So my mix goes roughly as follows: Into a lidded plastic container

Four cups of rabbit mix ( contains wheat, oats and barley grains) 
One cup of Kallo organic puffed wholegrain rice
One cup of organic jumbo oats
One cup of Buckwheat

Added to this in smaller amounts due to the fact the seeds are smaller and let lost in the mix!

Budgie millet 
Canary mix (this also contains Linseed and Hemp seed)

You can also give them a few treats like small bonio dog biscuits (plain without colourings) and little bits of dry wholemeal bread.

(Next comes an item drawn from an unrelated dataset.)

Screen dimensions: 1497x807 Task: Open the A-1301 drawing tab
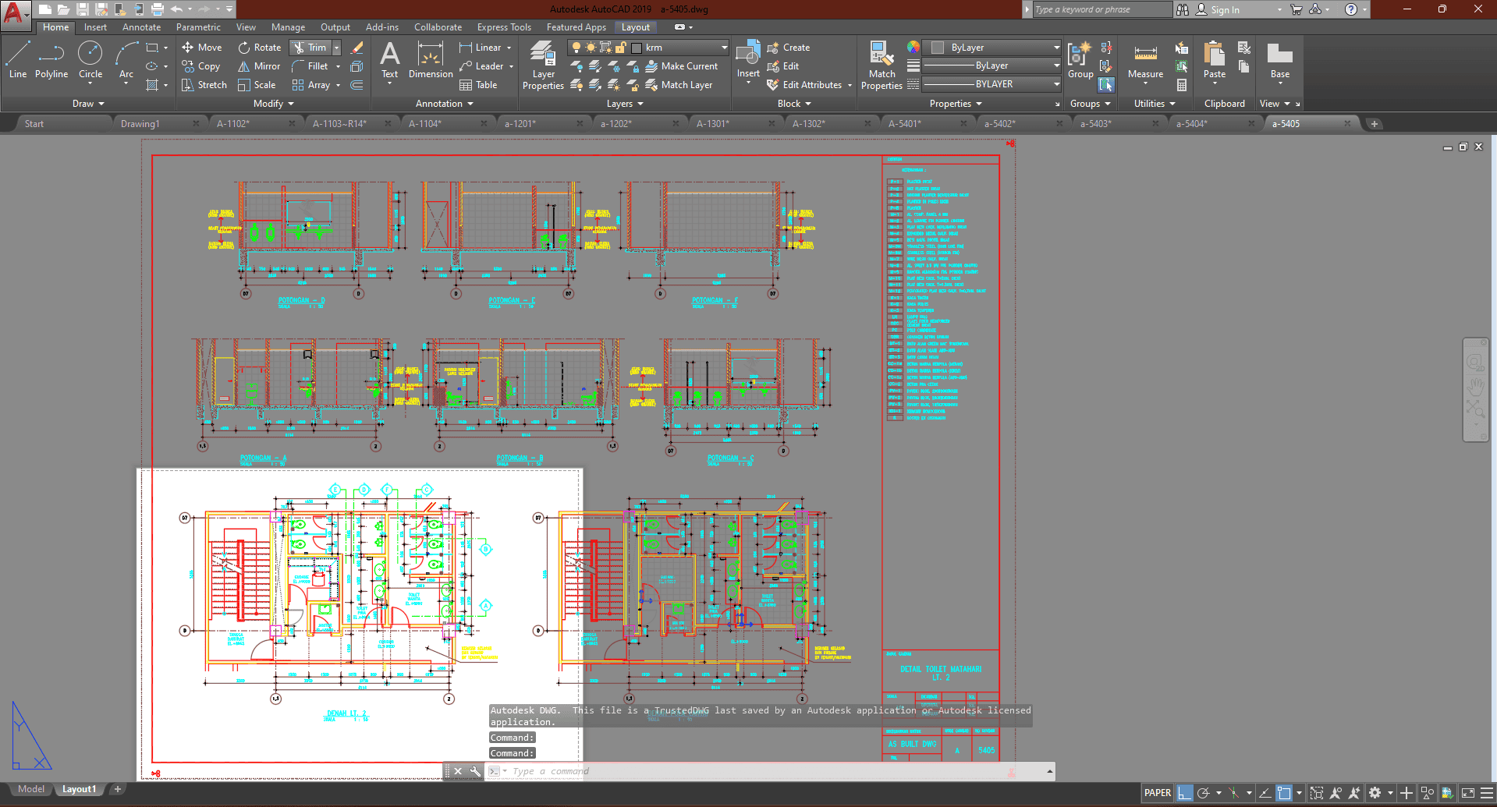(x=712, y=124)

There are other human grade cereals you can add and some low sugar/low fat muesli`s, but the main thing is to keep your mix full of variety and change things now and then. Some people feed dry pasta and things like shreded wheat, cornflakes etc.... but I don`t bother.


----------



## -libby-

okay i think i could manage that... i breed budgies so the budgie seed wont be a problem... and my dogs eat bonios.... so neither will that...


----------



## lindberg4220

I feed my mice with Tima ratfood, and besides that i give them altromin (both standard and fortified), kat kibble, millet spray, canary mix, dryed mealworms (appearantly i can't keep the live ones alone :roll: ) and probably more i can't remember :lol:

They seem to thrive on that


----------